[start]
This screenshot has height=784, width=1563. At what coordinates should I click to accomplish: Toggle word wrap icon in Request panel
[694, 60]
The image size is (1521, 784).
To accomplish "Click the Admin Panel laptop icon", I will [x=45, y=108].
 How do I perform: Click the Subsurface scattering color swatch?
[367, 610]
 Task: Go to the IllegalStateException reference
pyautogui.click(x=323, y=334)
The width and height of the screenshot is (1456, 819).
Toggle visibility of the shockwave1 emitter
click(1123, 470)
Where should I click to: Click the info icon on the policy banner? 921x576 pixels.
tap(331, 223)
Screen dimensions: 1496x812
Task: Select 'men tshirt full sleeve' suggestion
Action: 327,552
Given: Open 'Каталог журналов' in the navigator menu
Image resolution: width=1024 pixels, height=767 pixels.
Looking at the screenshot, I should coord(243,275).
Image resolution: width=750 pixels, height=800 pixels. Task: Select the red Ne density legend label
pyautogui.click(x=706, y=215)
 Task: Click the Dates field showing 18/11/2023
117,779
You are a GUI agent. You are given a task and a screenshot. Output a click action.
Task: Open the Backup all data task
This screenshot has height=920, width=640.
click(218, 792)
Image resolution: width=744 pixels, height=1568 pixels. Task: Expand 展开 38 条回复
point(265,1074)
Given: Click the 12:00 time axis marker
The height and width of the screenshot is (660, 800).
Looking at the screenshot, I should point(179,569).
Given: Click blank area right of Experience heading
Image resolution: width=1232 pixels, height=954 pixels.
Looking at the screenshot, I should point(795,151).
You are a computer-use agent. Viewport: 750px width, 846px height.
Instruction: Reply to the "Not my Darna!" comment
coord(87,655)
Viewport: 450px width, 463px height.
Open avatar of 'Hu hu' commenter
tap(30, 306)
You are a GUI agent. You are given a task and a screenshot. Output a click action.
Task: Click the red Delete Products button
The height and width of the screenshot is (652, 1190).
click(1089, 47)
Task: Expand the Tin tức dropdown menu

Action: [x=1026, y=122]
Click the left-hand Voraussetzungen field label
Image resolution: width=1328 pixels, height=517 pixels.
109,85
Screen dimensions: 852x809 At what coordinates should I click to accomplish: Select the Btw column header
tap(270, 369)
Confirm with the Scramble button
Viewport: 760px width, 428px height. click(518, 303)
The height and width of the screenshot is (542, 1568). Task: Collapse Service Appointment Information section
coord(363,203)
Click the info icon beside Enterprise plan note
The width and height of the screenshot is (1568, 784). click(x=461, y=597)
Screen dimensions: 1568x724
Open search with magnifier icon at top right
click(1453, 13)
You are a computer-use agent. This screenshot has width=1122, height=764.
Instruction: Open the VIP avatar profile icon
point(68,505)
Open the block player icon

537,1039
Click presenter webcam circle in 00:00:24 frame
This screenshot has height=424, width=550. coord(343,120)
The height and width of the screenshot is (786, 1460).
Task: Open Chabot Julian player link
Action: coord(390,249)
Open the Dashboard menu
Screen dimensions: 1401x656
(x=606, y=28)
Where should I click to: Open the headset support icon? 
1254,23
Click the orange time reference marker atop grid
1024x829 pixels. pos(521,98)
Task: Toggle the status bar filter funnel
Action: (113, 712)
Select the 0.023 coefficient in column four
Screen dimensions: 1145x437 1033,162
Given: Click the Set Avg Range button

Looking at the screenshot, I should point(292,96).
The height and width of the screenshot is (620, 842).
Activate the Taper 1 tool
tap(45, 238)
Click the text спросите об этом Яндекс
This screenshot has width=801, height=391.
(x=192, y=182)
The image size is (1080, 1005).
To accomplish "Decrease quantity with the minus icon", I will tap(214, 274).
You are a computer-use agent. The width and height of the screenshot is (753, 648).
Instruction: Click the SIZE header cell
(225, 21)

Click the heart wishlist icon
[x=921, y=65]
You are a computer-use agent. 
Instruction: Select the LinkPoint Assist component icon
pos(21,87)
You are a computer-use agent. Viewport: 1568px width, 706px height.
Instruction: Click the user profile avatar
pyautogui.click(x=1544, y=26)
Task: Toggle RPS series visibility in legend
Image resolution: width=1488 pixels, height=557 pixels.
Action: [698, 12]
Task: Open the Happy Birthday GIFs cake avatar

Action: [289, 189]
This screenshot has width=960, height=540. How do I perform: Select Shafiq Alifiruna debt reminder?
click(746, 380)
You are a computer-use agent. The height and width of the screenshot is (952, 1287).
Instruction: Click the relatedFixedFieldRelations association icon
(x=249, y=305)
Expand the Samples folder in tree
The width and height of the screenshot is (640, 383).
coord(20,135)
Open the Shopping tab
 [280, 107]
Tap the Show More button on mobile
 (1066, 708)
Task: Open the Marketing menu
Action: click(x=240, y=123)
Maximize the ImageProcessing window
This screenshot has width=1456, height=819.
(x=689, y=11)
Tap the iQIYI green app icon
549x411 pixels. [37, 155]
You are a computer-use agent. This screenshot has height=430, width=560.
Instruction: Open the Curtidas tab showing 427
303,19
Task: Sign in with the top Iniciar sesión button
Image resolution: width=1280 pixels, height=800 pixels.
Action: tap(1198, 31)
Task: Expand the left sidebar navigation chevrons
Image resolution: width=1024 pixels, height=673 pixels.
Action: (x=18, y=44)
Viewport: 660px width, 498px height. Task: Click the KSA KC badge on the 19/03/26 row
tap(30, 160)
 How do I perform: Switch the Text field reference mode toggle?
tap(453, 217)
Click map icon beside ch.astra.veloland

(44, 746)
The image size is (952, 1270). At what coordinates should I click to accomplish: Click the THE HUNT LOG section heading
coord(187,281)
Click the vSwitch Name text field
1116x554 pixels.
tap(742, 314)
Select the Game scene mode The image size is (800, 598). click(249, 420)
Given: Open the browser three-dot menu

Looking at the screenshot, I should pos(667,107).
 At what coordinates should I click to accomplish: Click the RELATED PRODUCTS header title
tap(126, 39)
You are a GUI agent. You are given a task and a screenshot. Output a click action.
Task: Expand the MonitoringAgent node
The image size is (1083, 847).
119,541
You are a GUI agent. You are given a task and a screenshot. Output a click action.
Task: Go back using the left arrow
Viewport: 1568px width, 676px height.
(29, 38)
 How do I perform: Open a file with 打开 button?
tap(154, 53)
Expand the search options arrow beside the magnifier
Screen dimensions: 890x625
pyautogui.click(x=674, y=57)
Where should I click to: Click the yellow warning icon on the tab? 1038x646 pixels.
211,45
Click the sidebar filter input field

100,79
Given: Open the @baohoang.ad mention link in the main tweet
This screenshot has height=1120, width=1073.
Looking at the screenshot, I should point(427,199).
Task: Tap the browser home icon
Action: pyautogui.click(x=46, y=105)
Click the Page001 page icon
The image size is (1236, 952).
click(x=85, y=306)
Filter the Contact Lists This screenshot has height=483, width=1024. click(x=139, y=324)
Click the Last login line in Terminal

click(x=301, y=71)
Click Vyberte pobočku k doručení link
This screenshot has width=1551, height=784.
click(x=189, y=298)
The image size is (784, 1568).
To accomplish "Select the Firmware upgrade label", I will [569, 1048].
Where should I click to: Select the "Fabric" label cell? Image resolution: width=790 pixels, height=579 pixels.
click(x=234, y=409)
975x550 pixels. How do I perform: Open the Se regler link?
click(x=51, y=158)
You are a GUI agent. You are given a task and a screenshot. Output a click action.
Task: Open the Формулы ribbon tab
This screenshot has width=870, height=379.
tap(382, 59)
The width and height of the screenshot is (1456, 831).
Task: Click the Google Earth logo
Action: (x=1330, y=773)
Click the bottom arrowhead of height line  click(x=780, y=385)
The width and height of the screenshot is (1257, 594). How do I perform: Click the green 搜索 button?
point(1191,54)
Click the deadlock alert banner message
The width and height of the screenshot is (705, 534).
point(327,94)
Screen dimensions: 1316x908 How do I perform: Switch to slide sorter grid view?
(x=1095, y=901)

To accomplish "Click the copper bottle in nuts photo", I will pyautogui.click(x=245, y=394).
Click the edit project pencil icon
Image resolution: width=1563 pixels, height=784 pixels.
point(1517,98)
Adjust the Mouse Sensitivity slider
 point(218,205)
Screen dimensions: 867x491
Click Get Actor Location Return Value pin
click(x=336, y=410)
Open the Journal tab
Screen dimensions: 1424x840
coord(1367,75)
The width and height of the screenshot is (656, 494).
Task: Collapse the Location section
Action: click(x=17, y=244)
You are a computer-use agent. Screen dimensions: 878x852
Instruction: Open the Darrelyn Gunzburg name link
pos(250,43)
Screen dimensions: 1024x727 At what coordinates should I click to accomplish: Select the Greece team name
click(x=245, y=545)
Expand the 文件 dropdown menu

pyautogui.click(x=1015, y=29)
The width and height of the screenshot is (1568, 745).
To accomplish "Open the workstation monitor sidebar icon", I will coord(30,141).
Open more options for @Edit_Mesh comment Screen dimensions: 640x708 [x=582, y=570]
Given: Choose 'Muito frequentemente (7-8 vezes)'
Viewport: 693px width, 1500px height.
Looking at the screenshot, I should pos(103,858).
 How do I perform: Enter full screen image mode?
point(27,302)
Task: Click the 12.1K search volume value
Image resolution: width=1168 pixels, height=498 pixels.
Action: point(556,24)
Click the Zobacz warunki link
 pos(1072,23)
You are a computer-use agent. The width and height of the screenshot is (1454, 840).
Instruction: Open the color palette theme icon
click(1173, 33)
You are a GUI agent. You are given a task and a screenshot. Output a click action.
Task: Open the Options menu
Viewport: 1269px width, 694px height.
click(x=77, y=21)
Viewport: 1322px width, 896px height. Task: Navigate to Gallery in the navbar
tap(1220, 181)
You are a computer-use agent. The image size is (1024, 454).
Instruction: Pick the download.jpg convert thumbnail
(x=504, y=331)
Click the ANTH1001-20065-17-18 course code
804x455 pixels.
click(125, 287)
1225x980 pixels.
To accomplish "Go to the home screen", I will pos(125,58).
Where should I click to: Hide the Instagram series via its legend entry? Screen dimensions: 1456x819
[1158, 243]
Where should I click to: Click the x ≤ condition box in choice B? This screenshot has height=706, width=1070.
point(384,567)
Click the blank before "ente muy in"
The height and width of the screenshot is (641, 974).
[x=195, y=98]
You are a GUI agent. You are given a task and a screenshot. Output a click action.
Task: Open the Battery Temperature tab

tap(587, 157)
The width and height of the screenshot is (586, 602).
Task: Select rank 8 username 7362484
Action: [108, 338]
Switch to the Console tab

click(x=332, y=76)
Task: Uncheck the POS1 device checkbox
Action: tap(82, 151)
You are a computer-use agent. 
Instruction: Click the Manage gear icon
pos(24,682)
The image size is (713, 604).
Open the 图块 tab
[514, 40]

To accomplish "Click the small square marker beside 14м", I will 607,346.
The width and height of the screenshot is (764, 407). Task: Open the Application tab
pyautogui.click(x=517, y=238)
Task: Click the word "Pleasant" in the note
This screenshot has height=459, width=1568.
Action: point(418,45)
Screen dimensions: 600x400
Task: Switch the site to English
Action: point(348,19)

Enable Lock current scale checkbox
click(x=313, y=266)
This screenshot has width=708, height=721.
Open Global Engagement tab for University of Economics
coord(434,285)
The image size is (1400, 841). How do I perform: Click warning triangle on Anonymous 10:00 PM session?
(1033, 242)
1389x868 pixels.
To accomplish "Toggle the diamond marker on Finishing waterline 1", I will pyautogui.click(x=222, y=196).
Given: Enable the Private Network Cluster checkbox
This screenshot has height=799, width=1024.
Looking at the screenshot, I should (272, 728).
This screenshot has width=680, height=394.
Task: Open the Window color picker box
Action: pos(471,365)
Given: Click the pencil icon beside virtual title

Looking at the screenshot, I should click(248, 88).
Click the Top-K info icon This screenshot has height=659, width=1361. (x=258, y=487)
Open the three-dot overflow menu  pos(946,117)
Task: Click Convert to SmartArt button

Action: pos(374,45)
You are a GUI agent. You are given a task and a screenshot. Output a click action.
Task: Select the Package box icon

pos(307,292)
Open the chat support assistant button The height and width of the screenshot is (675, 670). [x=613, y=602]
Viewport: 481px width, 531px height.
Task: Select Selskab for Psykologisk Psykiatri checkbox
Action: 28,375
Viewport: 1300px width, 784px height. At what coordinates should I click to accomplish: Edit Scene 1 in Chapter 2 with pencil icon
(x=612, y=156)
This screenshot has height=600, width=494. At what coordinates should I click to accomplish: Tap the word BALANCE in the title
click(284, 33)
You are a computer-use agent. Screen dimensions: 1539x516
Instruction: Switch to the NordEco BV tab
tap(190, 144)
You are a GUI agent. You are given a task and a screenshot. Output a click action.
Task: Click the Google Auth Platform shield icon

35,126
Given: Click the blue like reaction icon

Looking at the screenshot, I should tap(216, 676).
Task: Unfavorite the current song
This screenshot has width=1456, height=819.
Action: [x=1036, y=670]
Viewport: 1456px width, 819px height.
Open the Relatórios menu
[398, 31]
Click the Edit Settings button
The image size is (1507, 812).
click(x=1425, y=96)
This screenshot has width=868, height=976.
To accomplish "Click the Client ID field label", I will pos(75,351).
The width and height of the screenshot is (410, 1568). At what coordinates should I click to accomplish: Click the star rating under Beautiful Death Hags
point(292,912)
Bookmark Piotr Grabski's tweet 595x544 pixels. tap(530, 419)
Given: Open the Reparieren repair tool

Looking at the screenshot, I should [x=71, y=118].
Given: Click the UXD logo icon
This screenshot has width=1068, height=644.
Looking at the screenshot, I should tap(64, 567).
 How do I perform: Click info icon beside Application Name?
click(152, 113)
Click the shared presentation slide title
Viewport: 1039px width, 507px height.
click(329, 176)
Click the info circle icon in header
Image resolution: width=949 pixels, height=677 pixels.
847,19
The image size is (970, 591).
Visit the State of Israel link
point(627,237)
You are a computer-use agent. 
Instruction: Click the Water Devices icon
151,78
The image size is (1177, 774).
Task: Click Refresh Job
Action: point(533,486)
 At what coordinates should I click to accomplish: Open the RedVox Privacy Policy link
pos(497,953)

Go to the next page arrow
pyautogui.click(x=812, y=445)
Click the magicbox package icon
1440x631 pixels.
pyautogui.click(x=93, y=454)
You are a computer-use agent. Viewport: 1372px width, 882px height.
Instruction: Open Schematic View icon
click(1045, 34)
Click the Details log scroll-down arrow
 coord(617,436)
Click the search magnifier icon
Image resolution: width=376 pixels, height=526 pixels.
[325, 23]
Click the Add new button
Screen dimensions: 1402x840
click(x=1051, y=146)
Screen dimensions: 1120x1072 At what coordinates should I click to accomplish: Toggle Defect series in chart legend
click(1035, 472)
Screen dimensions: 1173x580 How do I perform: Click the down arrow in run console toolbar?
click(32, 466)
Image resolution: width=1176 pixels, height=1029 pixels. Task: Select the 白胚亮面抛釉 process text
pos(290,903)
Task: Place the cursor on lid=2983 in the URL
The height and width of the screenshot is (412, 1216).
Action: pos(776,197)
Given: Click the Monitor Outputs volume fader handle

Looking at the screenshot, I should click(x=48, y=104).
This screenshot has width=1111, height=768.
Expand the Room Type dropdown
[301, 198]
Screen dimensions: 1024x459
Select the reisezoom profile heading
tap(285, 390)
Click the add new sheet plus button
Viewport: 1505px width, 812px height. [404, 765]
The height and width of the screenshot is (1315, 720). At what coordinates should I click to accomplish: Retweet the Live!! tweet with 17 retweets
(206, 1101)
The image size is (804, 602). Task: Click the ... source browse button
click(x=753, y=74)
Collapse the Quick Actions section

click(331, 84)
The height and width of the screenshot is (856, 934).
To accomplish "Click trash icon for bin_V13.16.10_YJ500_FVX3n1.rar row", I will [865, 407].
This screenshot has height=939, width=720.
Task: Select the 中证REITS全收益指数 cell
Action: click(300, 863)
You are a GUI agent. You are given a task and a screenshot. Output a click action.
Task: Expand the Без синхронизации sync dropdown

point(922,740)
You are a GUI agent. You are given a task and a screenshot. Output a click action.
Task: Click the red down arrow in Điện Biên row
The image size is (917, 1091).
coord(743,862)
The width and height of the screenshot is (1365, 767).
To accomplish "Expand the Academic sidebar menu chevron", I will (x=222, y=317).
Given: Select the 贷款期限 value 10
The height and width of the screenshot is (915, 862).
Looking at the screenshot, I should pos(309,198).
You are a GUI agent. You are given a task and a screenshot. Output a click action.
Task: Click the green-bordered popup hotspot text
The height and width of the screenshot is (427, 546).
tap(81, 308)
[end]
**Task to carry out:** Convert the records from the line containing "Open the Dashboard menu" through the line containing "will tap(214, 274)." into a JSON list of strings, one string per line, omitting blank lines.

**Completed task:**
[
  "Open the Dashboard menu",
  "Screen dimensions: 1401x656",
  "(x=606, y=28)",
  "Where should I click to: Open the headset support icon? ",
  "1254,23",
  "Click the orange time reference marker atop grid",
  "1024x829 pixels. pos(521,98)",
  "Task: Toggle the status bar filter funnel",
  "Action: (113, 712)",
  "Select the 0.023 coefficient in column four",
  "Screen dimensions: 1145x437 1033,162",
  "Given: Click the Set Avg Range button",
  "Looking at the screenshot, I should point(292,96).",
  "The height and width of the screenshot is (620, 842).",
  "Activate the Taper 1 tool",
  "tap(45, 238)",
  "Click the text спросите об этом Яндекс",
  "This screenshot has width=801, height=391.",
  "(x=192, y=182)",
  "The image size is (1080, 1005).",
  "To accomplish \"Decrease quantity with the minus icon\", I will tap(214, 274)."
]